离任的奥巴马总统相信“历史之弧”(Bogen der Geschichte)之说,他认为世事再纷乱,但最终还会回归自由与公平这个结果。问题是,这个弧线究竟有多长?起码在当下,现实与奥巴马的乐观愿景还相距甚远。但乱世也有一个好处:用毛泽东的话说:“大乱才能大治”。坏事可以变成好事,眼下或许正是人们反思的大好时机。


三足鼎立还是四平八稳?


二战结束后即开始的冷战将国际格局分成东西方两大阵营。上世纪60年代中苏交恶和70年代初尼逊访华后,世界由两极分化转为“三足鼎立”。与风险系数较大的两极架构相比,三角关系更容易达成某种平衡。

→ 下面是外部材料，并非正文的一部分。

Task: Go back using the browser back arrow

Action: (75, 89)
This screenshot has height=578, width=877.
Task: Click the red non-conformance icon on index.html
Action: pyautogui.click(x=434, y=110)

这个相对稳定的“三脚架”随着上世纪90年代苏东集团的分崩离析而出现倾斜。欧盟与北约的东扩让西方占得了战略制高点,同时让莫斯科切身尝到了“虎落平阳遭犬欺”的滋味。国际上一霸独大的局面随即形成。以美国为首的西方国家把世界当作了可以任意选购的自由市场,强力推动新自由主义的全球化运动;俄罗斯眼睁睁看着自己在慢慢萎缩而无能为力,直到普京当政后才开始励精图治,在自我疗伤的同时运筹帷幄奋起直追;中国则利用西方和俄罗斯自顾不暇之际,借助西方原有的国际秩序和平台(如“世贸组织”)大踏步迈向现代化,成功地将自己从一个贫穷大国发展成经济巨人。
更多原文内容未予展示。